Every band has its hierarchy, but there has to be one or two members that really buckles down and thinks about the band’s future. Sometimes this can be taken a bit too extreme. When we were kids, dreaming of being rockstars from the safety of our parent’s garages, we weren’t wishing we were the nameless touring band members. We were dreaming of being the next Ozzy, Kurt Cobain, Robert Plant, Stevie Nicks, or Jimi Hendrix.
A lot of people started bands with friends. Sadly, in this writer’s experience, friendships do not excuse you from the infighting. I think back to when my friends and I formed a band in high school. I was the drummer, although not a very good one. Then there was my three guitarist friends, who, at the time, all were about the same level of skill. Our lead guitarist was the charismatic one. Then there was our rhythm guitarist, who was the one that had years of lessons under his belt. Finally, there was our third guitarist, who was all about power chords and not much else.

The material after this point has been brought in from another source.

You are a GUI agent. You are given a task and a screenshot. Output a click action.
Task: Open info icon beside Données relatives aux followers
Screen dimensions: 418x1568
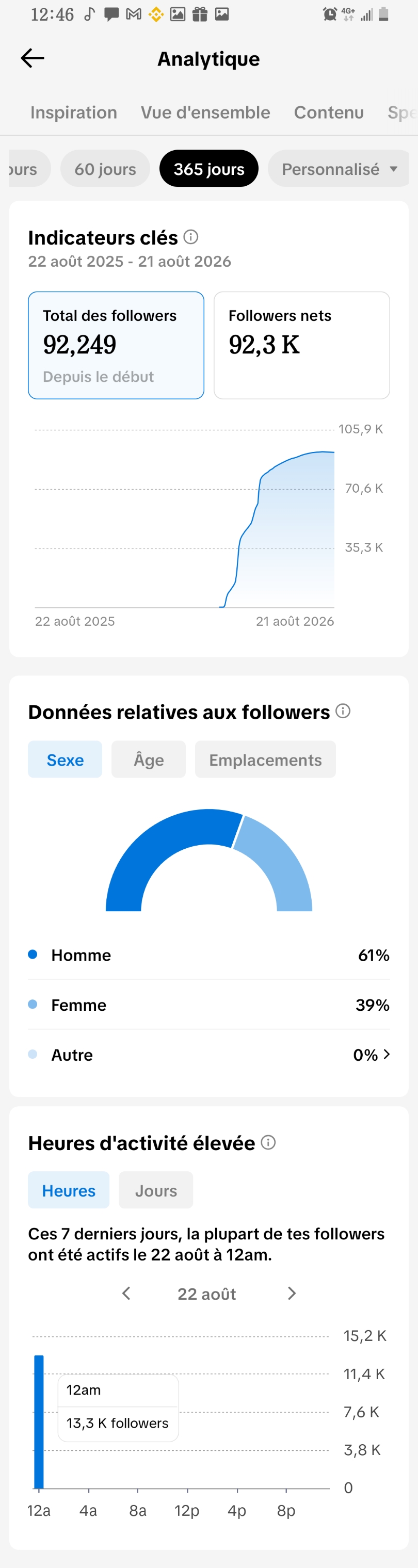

After some time of jamming around in my garage, we decided to start writing music of our own. That decision was when the hierarchy was born. Our lead guitarist became our head songwriter. Occasionally, our rhythm guitarist would try to write songs, but the third guitarist and I were left sitting back, unsure of how to contribute.
Well, when this started happening, the third guitarist began to stop trying. I remember walking into school one day when the others told me that our third guitar playing friend was kicked out of the band. That was it. It was done and I felt horrible. Just like that, my friendship with him was destroyed.
I remember being angry with the others. Yet, after putting my ego aside, I realized that it was only fair to make our lead guitarist and head songwriter our leader. He had charisma, he could play, and he could write. I didn’t want to see my friend get kicked out of the band, but looking back, I can see that he was holding us back. If you can’t contribute to the writing process, then you better have one hell of a good attitude with skills to back it up.
Choosing a leader was a necessity to move onto a more serious path. If it were a democracy consisting of friends, we would never have accomplished anything. Yes, it’s important to know your place if you aren’t contributing as much as other band members, but it’s also important for everyone to remember why the band began playing together in the first place.
So, I leave you with a message to all band leaders. Listen to your bandmates! Take their thoughts and feelings into consideration. You may still have the final say on things, but if you alienate your bandmates and start disregarding their opinions, you’ve lost a piece of that childhood wonder we all started out with. After all, a band is a union. A band is a family.